Scenario for a patient at home in health and social care

Abstract: This paper describes and discusses the situation for a typical patient with multiple illnesses and how his case would benefit from improved coordination, communication, and collaboration among all involved care providers. The paper is built around a patient case pre- sented in a current scenario. The authors identified that for a single patient with several problems and diagnoses and the involvement of several care actors, the common issues concern lack of collaboration, lack of coordination, and awareness of what others have done to assess, plan, perform, and evaluate care. This presumably leads to a lack of care quality and a lack of effective use of care resources. The scenario and the findings are based on a patient-oriented perspective, on an analysis expressed in focus groups, and on interviews with key actors in health and social care.
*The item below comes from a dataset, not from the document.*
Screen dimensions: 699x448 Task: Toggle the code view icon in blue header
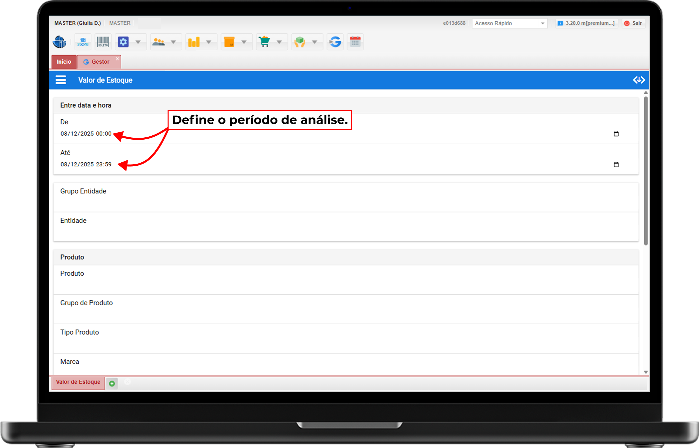[x=639, y=80]
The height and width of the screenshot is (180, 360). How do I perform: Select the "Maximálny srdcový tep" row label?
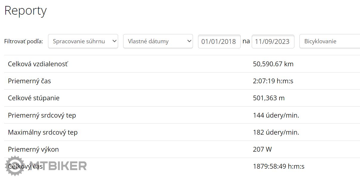(x=43, y=132)
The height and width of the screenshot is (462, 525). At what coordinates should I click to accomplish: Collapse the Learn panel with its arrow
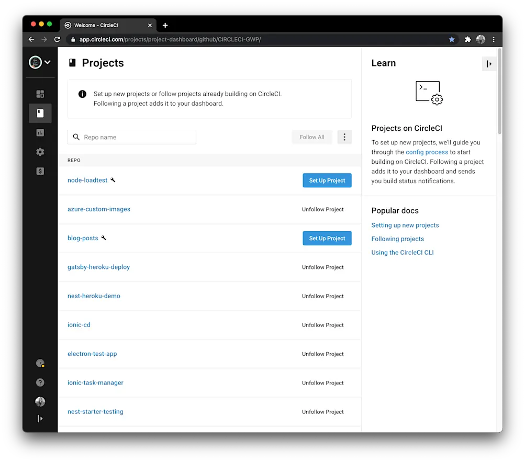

The paper also discusses the fact that an increasing number of patients are treated in their homes by a variety of organizations, and how this fact raises new and more intense demands on the various stakeholders forming the care staff to collaborate and coordinate care. We point to the need for managers in and between organizations to agree on the ways of collaborating at the operational level. Most importantly, by taking a basic set of issues as the starting point for reasoning, we derived a set of related problems and suggest solutions to deal with these. The literature currently lacks scenario descriptions that put the patient’s situation into focus with respect to collaboration between health and social care. Finally, the paper presents a future case for collaboration including support by new e-services.